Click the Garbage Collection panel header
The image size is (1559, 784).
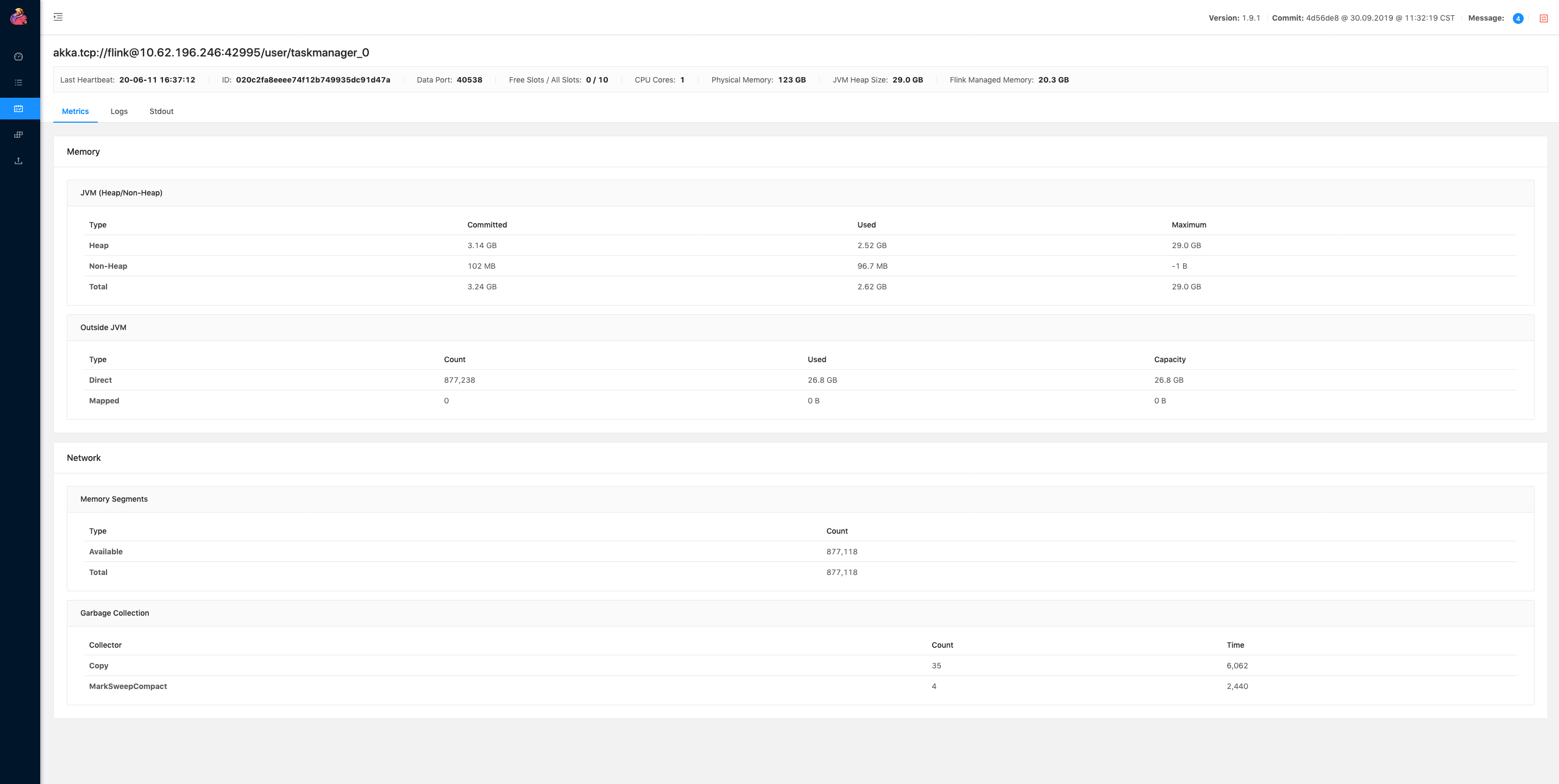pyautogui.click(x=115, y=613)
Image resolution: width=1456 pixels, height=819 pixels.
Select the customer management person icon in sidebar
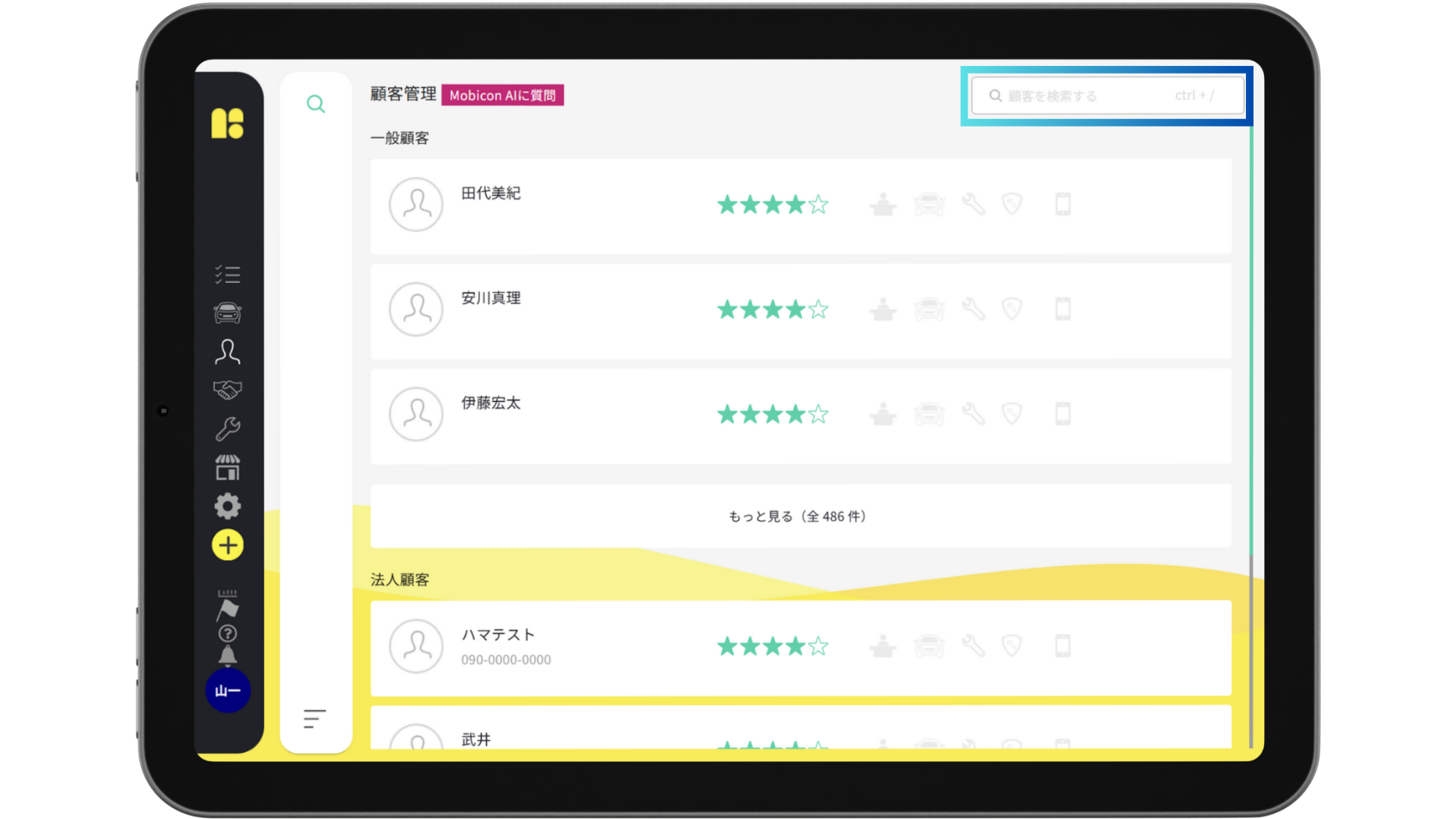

*Exercise directions:* Should there be pictures in the data, leave them out and return the rest exactly.

*Result of the task:*
Click the Garbage Collection panel header
The image size is (1559, 784).
pyautogui.click(x=115, y=613)
Image resolution: width=1456 pixels, height=819 pixels.
Select the customer management person icon in sidebar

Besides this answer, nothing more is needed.